The art venue currently owes around $1.2 million to an investment firm after attempting to finance a reconstruction project. If the Soap Factory fails to pay off its debt to the investment company by the summer, the company will take over the building’s title. Community members were made aware of the situation at a town hall earlier this month.
Renovations on the Soap Factory building began late fall 2017 to meet standards for the Americans with Disabilities Act and address concerns related to heating and usability. When the organization was rejected for a mortgage to continue the renovations, construction stopped last spring.
During the halt, an investor who had planned on converting the space into a restaurant moved on, taking $1 million he had invested into the building. At this point, RJM Construction, the company completing the renovations, stepped in and bought the $1 million mortgage from the investor.

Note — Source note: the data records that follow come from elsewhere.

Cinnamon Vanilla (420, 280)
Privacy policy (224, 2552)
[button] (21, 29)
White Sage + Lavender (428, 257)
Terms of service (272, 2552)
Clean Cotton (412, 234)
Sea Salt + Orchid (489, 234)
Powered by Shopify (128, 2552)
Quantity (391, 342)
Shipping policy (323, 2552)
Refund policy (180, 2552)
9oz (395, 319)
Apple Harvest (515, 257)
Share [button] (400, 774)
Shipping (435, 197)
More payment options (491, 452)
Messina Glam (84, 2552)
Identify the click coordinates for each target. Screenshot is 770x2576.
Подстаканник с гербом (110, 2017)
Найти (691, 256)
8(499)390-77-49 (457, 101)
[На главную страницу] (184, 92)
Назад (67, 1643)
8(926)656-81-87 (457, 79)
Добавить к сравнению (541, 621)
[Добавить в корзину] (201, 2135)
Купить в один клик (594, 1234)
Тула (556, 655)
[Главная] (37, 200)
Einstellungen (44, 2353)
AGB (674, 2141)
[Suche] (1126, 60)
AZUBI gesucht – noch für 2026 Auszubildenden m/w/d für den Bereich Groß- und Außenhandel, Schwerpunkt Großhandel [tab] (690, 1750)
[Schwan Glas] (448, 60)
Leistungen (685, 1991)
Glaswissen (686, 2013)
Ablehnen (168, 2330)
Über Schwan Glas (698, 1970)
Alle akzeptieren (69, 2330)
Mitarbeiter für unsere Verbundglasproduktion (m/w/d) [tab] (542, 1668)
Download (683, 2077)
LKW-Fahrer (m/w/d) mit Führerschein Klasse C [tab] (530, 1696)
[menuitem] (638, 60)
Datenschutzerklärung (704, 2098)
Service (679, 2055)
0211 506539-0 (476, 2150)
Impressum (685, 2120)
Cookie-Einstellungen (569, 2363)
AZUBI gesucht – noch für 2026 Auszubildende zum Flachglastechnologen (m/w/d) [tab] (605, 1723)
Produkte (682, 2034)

“I think RJM is still trying to help us stay in the building and find the best solution for us,” said Soap Factory board vice chair Rosemary Williams. “But they also have a lot of money invested in the building and need a financial solution for themselves.”
The mortgage was later sold to an investment firm for $1.2 million. The Soap Factory board has until June 17 to raise the money to buy that mortgage back and retain the title to the building. The building owes an additional $1.25 million to RJM for already completed construction.
Attendees of the Jan. 7 meeting expressed frustration with the organization’s lack of communication as these issues arose. While the community wants to help, many questions remained unanswered, said artist Andy DuCett, who sits on the Soap Factory’s artist advisory board.
“How [is it that] a nonprofit was able to take so much risk?” DuCett said. “It seems like an entire game playbook predicated on Hail Mary’s. And each Hail Mary [was] depending on that first one connecting.”
While community members have suggested ways to improve communication, Williams said financial issues have kept the board occupied.
“We’ve been having meetings with all the parties involved, we’ve been going through our books and we’ve been trying to put that stuff together,” Williams said. “So, that’s really where we’re putting our energies.”
Williams said the organization did lose sight of community members who wanted to be involved in the conversation, but the focus on finances seemed appropriate at the time. She said they are trying to meet with experienced community members before holding another town hall and putting groups together.
“And then, I think we’ll be ready to have a town hall, put some information out there that’s a little bit more detailed,” Williams said. “And at that point, there might be clarity around what those committees could do.”
Three local artists started a GoFundMe page in late December to raise $250,000 for the Soap Factory. It has raised over $11,000 as of Jan. 23. By raising one-fifth of the amount needed for the building, board members have a better chance of convincing investors to help the Soap Factory, said Patty Healy McMeans, one of the artists who started the page.
City of Minneapolis leaders, including Mayor Jacob Frey, have also expressed support for the Soap Factory. At the January town hall, Frey said the City has no clear solution for the organization.
“I could stand up here today and tell you we’ve got everything figured out,” Frey said. “The truth is that I can’t tell you that yet. But I’m going to do everything possible to make sure that the Soap Factory is really retained for the long haul.”